In France, there are two classifications for dogs. Category 1 dogs include:
- Any dog of the type known as American Staffordshire Terrier or Staffordshire Terrier without a pedigree (including cross-breeds)
- Any dog of the type known as Mastiff (including cross-breeds)
- Any dog of the type known as a Tosa without a pedigree (including cross-breeds)
These dog breeds are not allowed to be imported into the country. Presumably this also includes on a temporary basis, while travelling.
Note that the Staffordshire Bull Terrier is not grouped with the Staffordshire Terrier and is not classified as dangerous. Make sure you have your papers showing your dog is not one of these breeds (or crossed with these breeds) if any confusion is likely to take place.
On the other hand, Category 2 dogs are able to be imported into France but restrictions apply. The following breeds are Category 2 dogs:
- Pedigree American Staffordshire Terriers
- Pedigree Staffordshire Terriers
- Pedigree Tosas
- Any Rottweiler (with or without pedigree)
There are a number of rules to follow with these dogs, including:
- The owner must be over 18 and not have a criminal record
- The owner must attend a training course
- The owner must have civil liability insurance
- Must have a behavioural evaluation
- Must be walked on a lead and with a muzzle (including on public transport)
- According to the Air France pet policy, can only fly as cargo
While these rules for Category 2 dogs certainly apply if you are moving to France with your dog, it is not clear what rules apply if you are travelling through the country only temporarily with a dog affected by this legislation. (And if you are moving to France, I would expect that you would be allowed a certain period of time before you have to meet all the requirements.)
The strongest safeguard would be to not take a dog belonging to any of these breeds to France. A more workable solution might be to take precautions, including carrying your pedigree papers, always using a leash and muzzle and possibly not taking your dog on public transport.

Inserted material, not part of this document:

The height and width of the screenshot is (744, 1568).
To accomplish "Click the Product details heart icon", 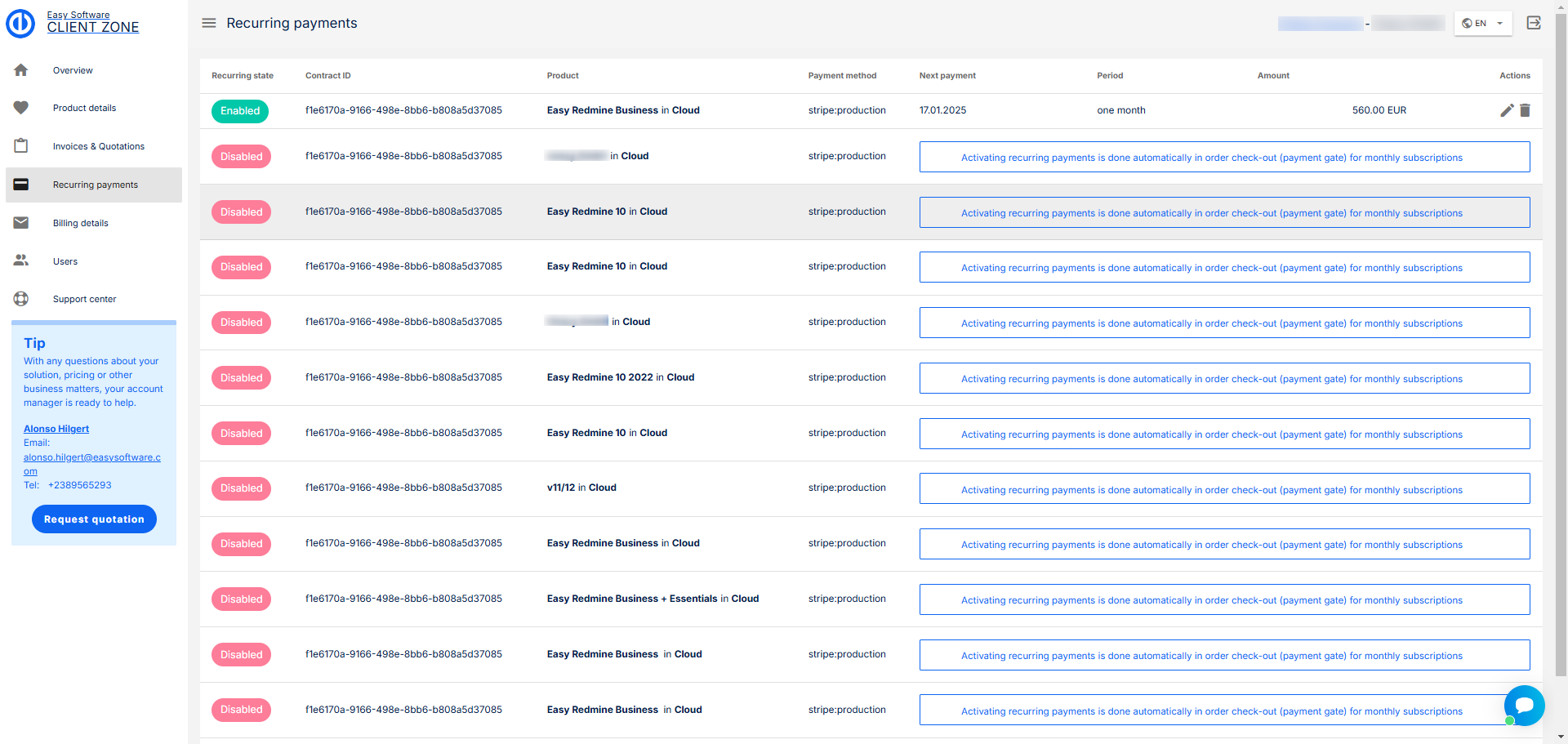I will (21, 108).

Dangerous Dog Breed Laws in Spain
Spain also has rules relating to dangerous dog breeds, but they are different to the rules in France. If you are travelling to Spain with your dog, be aware that the following breeds are classified as dangerous (according to the information provided by the UK Caravan Club):
- American Staffordshire Terrier
- Pit Bull Terrier
- Staffordshire Bull Terrier
- Dogo Argentino
- Fila Brasiliero
- Tosa Inu
- Akita Inu
- Doberman Pinscher
None of these dog breeds are banned from entering the country, but instead you are required to register your dog and get a license within three months of arriving in Spain. This means that if you are visiting temporarily for less than three months, you do not need to register your dog.
Some personal stories about people’s experience in Spain have been shared in this forum.

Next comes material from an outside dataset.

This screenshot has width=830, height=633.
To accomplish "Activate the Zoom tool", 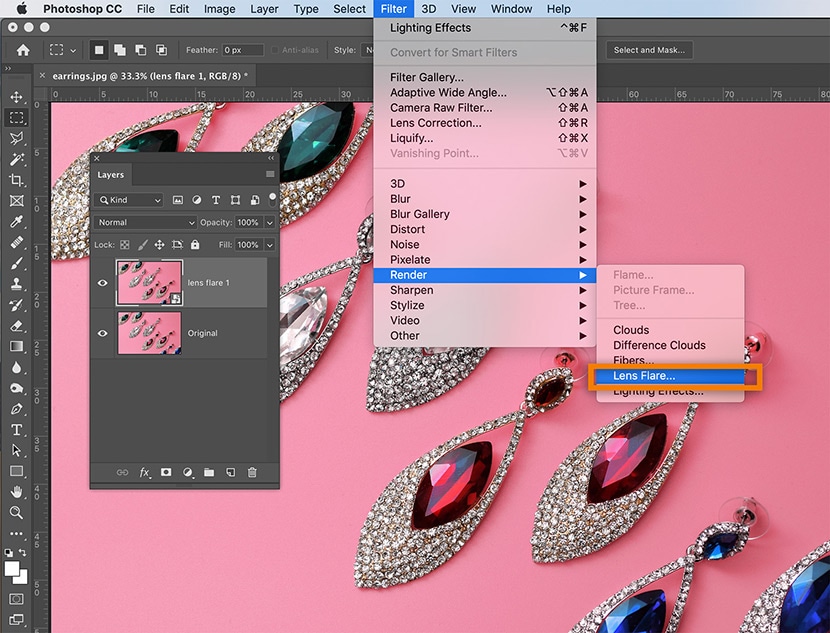I will [17, 512].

Tips for Travelling with a Dangerous Dog Breed
If you plan to travel abroad with a dog bread that is potentially classified as dangerous, I recommend taking these precautions:
- Try to find out the laws for the countries (or states) that you will be visiting (although I know from personal experience that it can be impossible to find information published by the actual government, but often other websites will contain some information, or ask in an online forum)

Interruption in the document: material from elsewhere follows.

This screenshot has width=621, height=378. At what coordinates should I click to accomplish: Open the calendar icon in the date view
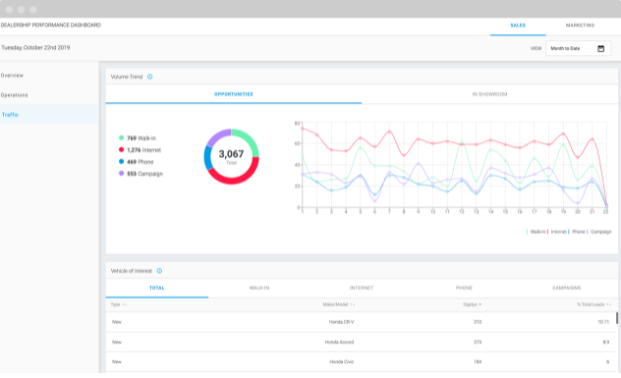coord(601,48)
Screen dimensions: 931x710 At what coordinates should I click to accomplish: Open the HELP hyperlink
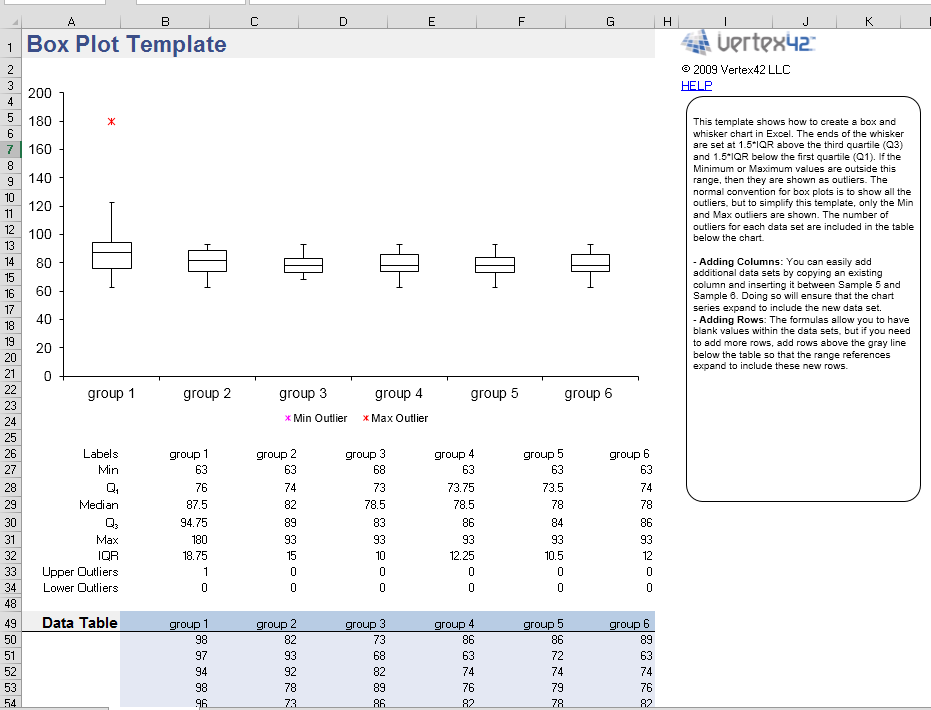(696, 85)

- Try to follow the laws stipulated by the country
- If in doubt, keep your dog on a short leash and wearing a muzzle in public
- Before taking public transport, try to find out whether your dog breed is allowed onboard
- Be aware that additional restrictions or requirements may apply to your dog when flying, similar to short-nosed dog breeds
If you have any doubt about the safety of your dog, particularly if there is a chance it may be outright banned by the country you intend to visit, or if it looks similar to those breeds and you do not have papers, the safest option is to unfortunately leave your dog behind.